World Science Fest
LEARNING at its Best!


Friends,

This post reprises my coverage of the first annual World Science Festival -- one of the best, most moving and educational series of events I've ever had the privilege to attend.

Well, it's back -- June 10 - 14, with a dazzling array of programs that will take place throughout the city.

Please visit the World Science Festival site to learn more and buy tickets.

And here's hoping to see you there!

I'll again be taking in as much of festival as I can...especially for and with The Producers' Project, which helps K - 12 students and teachers make and share media on such subjects as math, science and more.....

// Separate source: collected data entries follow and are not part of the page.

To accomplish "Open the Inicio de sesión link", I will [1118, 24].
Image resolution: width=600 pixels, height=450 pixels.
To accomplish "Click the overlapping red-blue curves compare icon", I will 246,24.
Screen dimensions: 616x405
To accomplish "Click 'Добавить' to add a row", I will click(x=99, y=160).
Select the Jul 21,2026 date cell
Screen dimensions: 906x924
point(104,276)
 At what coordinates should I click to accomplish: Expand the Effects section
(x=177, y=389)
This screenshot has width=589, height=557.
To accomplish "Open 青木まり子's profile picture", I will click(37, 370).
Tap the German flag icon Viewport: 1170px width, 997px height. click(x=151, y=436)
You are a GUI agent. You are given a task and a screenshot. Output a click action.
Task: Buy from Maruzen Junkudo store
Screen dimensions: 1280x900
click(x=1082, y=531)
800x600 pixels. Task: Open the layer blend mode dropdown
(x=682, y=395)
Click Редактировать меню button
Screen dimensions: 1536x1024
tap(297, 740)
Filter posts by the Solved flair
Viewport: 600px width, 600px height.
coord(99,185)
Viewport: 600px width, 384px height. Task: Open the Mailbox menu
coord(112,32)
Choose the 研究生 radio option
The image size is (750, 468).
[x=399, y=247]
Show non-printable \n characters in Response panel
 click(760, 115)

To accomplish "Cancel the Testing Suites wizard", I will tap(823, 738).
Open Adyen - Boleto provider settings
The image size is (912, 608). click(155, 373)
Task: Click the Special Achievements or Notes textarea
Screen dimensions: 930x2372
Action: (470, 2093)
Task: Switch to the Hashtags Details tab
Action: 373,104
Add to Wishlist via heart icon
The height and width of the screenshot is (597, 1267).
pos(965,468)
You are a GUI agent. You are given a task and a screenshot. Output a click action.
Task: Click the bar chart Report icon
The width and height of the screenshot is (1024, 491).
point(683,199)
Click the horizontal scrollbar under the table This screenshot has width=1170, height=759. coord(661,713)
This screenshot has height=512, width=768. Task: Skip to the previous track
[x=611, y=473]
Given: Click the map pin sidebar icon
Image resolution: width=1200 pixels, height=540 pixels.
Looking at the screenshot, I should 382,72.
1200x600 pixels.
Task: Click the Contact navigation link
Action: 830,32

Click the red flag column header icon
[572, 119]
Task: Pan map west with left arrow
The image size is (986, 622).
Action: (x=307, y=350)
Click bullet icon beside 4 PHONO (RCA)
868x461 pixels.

Warmly and looking forward,

Wendy Dubit
The Renewables: Thinkable is Doable
The Producers' Project: A New Lens on Learning





Post of 06.02.08:

Recently, I realized and articulated why I’d moved to New York so many years ago: THIS is the place and pace of accelerated learning, creation and connection that I long for and love.

I was tickled when a recent Smithsonian article claimed the same, with Joan Acocella proposing that New Yorkers are a highly involved (bordering on intrusive) species of peeps pre-selected for higher energy and ambition.

I’d argue that even the wildlife here is that way:

I’ve seen Pale Male eating in public. (He drools!) I’ve communed with raccoons. (I had one as a next door neighbor until they took the scaffolding down.)

But now, can I just effuse a bit about the World Science Festival?!

This week, I was IN HEAVEN thanks to physicist Brian Greene, producer Tracy Day, actor and author Alan Alda, friend Sunny Bates and all the others whose brilliance, warmth, humor and magic formed a float of math, science and humanities such as I’d never known!

The city was at its Nobel~est….

I savored every second of Mayor Bloomberg's "NY Loves Science" speech and Leon Lederman's cosmic jokes.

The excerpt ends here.